[Input material Boundary: Start]
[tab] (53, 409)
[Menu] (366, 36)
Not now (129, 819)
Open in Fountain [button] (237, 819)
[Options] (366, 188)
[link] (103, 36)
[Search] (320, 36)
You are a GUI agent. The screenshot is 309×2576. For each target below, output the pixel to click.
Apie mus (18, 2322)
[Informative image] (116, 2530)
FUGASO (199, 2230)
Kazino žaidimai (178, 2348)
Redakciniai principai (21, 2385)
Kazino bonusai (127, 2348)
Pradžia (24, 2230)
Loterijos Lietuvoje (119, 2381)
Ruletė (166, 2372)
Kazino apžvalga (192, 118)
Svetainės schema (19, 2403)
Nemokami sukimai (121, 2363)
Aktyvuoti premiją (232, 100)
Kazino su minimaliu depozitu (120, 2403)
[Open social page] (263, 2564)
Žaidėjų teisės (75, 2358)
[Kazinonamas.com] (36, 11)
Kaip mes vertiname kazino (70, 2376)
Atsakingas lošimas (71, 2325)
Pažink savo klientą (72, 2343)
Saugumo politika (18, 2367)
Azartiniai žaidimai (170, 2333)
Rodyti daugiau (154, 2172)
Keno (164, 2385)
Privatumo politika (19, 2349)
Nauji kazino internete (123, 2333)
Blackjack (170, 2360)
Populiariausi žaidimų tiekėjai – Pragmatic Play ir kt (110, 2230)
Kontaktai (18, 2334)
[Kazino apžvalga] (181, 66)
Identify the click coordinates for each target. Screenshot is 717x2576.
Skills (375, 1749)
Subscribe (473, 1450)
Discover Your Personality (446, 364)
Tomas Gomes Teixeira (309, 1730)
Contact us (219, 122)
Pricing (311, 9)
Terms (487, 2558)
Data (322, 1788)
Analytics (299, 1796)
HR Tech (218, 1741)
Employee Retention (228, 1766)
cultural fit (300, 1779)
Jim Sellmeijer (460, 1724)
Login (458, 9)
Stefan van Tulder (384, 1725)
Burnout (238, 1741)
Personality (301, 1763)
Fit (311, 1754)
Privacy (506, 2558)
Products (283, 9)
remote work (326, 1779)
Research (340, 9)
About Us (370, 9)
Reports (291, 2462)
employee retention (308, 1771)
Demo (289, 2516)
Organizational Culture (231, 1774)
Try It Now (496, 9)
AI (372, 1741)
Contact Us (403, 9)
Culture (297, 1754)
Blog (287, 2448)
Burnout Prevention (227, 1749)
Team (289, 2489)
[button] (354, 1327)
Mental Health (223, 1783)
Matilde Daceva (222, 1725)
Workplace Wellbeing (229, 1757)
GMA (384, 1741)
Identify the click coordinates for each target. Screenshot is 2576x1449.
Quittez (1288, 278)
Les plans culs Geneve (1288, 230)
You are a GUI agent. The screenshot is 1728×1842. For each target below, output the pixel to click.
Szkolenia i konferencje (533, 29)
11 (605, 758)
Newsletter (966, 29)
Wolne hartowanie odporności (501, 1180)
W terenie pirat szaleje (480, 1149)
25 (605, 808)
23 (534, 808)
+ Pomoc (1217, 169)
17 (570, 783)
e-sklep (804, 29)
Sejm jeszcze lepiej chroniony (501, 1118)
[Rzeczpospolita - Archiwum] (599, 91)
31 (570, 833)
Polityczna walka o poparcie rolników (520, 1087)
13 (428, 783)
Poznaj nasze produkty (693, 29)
[Input material Boundary: End]
Work instruction –
Repeat the data above, word for word.

Final answer –
[tab] (53, 409)
[Menu] (366, 36)
Not now (129, 819)
Open in Fountain [button] (237, 819)
[Options] (366, 188)
[link] (103, 36)
[Search] (320, 36)
You are a GUI agent. The screenshot is 309×2576. For each target below, output the pixel to click.
Apie mus (18, 2322)
[Informative image] (116, 2530)
FUGASO (199, 2230)
Kazino žaidimai (178, 2348)
Redakciniai principai (21, 2385)
Kazino bonusai (127, 2348)
Pradžia (24, 2230)
Loterijos Lietuvoje (119, 2381)
Ruletė (166, 2372)
Kazino apžvalga (192, 118)
Svetainės schema (19, 2403)
Nemokami sukimai (121, 2363)
Aktyvuoti premiją (232, 100)
Kazino su minimaliu depozitu (120, 2403)
[Open social page] (263, 2564)
Žaidėjų teisės (75, 2358)
[Kazinonamas.com] (36, 11)
Kaip mes vertiname kazino (70, 2376)
Atsakingas lošimas (71, 2325)
Pažink savo klientą (72, 2343)
Saugumo politika (18, 2367)
Azartiniai žaidimai (170, 2333)
Rodyti daugiau (154, 2172)
Keno (164, 2385)
Privatumo politika (19, 2349)
Nauji kazino internete (123, 2333)
Blackjack (170, 2360)
Populiariausi žaidimų tiekėjai – Pragmatic Play ir kt (110, 2230)
Kontaktai (18, 2334)
[Kazino apžvalga] (181, 66)
Identify the click coordinates for each target. Screenshot is 717x2576.
Skills (375, 1749)
Subscribe (473, 1450)
Discover Your Personality (446, 364)
Tomas Gomes Teixeira (309, 1730)
Contact us (219, 122)
Pricing (311, 9)
Terms (487, 2558)
Data (322, 1788)
Analytics (299, 1796)
HR Tech (218, 1741)
Employee Retention (228, 1766)
cultural fit (300, 1779)
Jim Sellmeijer (460, 1724)
Login (458, 9)
Stefan van Tulder (384, 1725)
Burnout (238, 1741)
Personality (301, 1763)
Fit (311, 1754)
Privacy (506, 2558)
Products (283, 9)
remote work (326, 1779)
Research (340, 9)
About Us (370, 9)
Reports (291, 2462)
employee retention (308, 1771)
Demo (289, 2516)
Organizational Culture (231, 1774)
Try It Now (496, 9)
AI (372, 1741)
Contact Us (403, 9)
Culture (297, 1754)
Blog (287, 2448)
Burnout Prevention (227, 1749)
Team (289, 2489)
[button] (354, 1327)
Mental Health (223, 1783)
Matilde Daceva (222, 1725)
Workplace Wellbeing (229, 1757)
GMA (384, 1741)
Identify the click coordinates for each target. Screenshot is 2576x1449.
Quittez (1288, 278)
Les plans culs Geneve (1288, 230)
You are a GUI agent. The screenshot is 1728×1842. For each target below, output the pixel to click.
Szkolenia i konferencje (533, 29)
11 (605, 758)
Newsletter (966, 29)
Wolne hartowanie odporności (501, 1180)
W terenie pirat szaleje (480, 1149)
25 (605, 808)
23 (534, 808)
+ Pomoc (1217, 169)
17 (570, 783)
e-sklep (804, 29)
Sejm jeszcze lepiej chroniony (501, 1118)
[Rzeczpospolita - Archiwum] (599, 91)
31 (570, 833)
Polityczna walka o poparcie rolników (520, 1087)
13 (428, 783)
Poznaj nasze produkty (693, 29)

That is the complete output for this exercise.